◆ **Set task**: Put the lines running from the one containing "Image resolution: width=226, height=981." through the one containing "Избранное (80, 195)", both included, into a numbered list, leaving out any blank lines.

◆ **Dataset**:
########################################

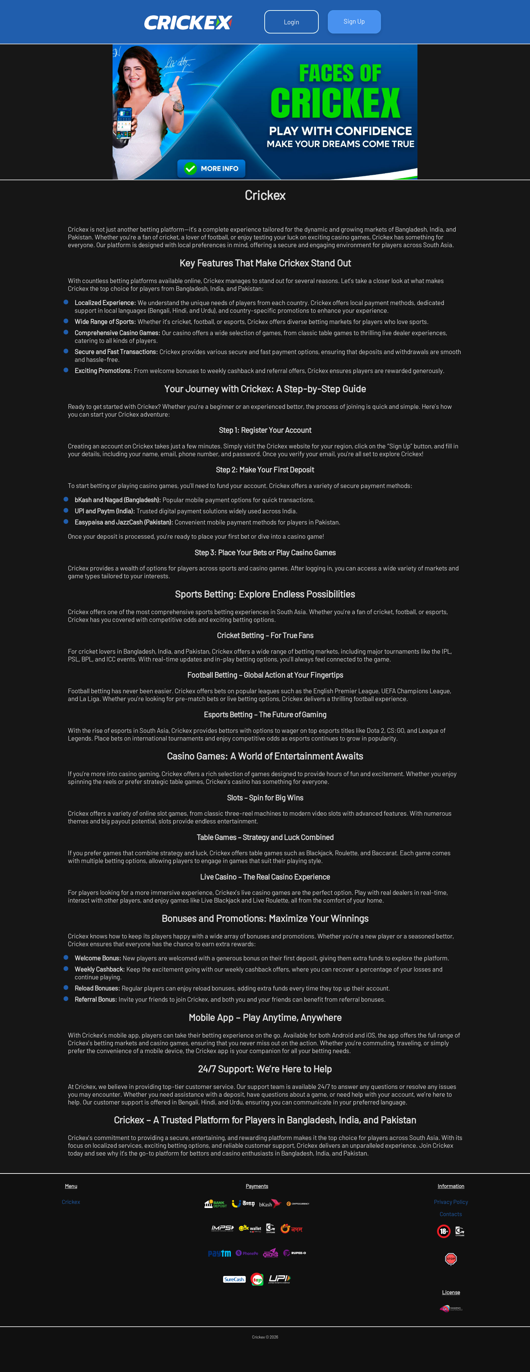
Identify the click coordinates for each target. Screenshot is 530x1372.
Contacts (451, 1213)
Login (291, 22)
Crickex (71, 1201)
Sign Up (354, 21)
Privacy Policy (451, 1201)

########################################

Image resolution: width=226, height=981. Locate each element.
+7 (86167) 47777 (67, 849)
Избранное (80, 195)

########################################

◆ **Exercise answer**:
1. Image resolution: width=226, height=981. Locate each element.
2. +7 (86167) 47777 (67, 849)
3. Избранное (80, 195)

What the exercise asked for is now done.